[How to complete this task]
Copy out exactly the lines from the one containing "Click the New Targeted Plan button" to the end of the records below, both included, and nothing else.

--- Record excerpts Enclosed Below ---

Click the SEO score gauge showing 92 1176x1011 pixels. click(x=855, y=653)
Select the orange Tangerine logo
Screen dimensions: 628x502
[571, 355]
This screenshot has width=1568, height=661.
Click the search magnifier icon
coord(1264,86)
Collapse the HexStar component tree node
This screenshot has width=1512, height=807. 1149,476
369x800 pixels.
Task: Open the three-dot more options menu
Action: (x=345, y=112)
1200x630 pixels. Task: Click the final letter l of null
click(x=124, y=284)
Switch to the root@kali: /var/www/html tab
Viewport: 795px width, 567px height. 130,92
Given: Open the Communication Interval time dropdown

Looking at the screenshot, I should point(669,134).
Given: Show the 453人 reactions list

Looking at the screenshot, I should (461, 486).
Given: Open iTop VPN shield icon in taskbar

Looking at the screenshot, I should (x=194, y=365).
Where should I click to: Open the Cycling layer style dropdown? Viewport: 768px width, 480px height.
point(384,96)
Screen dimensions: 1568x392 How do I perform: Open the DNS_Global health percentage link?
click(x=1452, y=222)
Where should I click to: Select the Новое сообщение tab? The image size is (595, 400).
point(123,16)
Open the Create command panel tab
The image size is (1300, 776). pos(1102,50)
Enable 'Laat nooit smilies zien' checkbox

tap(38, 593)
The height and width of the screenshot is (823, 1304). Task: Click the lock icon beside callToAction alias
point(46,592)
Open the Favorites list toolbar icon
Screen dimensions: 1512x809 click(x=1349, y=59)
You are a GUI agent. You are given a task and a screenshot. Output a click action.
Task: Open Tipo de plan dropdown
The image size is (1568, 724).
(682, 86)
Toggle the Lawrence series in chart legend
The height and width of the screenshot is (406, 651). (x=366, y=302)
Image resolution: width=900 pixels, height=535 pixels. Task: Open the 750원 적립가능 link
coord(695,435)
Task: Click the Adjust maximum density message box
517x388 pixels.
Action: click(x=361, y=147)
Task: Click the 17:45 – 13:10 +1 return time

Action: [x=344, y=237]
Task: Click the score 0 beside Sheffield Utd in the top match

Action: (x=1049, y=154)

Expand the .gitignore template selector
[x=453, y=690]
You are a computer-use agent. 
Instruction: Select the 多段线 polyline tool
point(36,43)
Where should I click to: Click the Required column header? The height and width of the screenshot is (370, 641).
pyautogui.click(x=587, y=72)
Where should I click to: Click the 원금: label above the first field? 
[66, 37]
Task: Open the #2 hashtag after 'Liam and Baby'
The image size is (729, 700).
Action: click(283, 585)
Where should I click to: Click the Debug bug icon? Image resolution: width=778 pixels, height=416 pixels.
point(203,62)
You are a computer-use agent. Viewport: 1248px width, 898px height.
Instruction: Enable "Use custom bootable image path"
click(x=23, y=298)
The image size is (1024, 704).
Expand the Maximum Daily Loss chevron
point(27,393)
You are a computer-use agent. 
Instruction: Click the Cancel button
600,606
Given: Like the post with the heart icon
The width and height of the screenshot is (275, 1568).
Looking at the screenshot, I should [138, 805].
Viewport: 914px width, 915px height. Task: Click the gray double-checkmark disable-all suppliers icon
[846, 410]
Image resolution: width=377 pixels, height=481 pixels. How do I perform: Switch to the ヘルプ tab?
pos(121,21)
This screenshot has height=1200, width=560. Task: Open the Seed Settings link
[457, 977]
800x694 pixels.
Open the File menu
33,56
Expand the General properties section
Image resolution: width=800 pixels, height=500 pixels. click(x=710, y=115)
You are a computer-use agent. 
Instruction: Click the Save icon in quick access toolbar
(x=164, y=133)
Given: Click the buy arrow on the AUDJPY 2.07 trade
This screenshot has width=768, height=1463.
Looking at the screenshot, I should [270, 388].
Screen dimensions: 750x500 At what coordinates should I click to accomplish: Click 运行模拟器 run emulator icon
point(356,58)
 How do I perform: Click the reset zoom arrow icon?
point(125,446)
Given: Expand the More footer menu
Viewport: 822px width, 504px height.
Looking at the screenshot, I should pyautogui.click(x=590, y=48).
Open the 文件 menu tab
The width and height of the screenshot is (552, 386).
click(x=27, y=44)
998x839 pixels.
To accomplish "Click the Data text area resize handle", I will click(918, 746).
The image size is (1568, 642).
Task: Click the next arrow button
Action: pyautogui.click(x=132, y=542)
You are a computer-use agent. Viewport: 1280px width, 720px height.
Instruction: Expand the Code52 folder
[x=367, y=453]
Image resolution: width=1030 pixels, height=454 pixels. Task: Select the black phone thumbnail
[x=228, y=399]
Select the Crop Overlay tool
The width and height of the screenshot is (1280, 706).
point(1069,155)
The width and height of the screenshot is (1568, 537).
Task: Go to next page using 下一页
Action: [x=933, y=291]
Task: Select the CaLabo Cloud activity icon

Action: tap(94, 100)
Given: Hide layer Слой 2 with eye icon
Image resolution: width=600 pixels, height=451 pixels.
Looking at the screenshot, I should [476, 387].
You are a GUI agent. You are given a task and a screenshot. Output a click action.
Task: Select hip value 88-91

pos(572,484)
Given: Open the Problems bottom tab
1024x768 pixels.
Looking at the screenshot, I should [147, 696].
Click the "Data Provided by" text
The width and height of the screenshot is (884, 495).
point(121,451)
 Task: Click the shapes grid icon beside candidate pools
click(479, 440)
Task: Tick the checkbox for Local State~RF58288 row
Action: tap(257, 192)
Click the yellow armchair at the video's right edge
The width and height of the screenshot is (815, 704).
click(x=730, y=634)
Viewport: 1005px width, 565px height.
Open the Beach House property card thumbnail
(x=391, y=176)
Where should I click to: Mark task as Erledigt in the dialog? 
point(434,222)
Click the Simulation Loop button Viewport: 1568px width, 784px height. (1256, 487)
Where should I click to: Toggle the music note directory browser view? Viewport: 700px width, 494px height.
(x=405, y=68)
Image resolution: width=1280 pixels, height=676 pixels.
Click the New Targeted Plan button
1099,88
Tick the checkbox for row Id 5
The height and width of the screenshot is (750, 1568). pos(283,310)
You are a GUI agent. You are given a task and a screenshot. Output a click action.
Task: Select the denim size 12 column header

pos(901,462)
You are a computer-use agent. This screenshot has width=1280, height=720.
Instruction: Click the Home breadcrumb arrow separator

--- End of Enclosed Record excerpts ---

[Exercise answer]
Click the New Targeted Plan button
1099,88
Tick the checkbox for row Id 5
The height and width of the screenshot is (750, 1568). pos(283,310)
You are a GUI agent. You are given a task and a screenshot. Output a click action.
Task: Select the denim size 12 column header

pos(901,462)
You are a computer-use agent. This screenshot has width=1280, height=720.
Instruction: Click the Home breadcrumb arrow separator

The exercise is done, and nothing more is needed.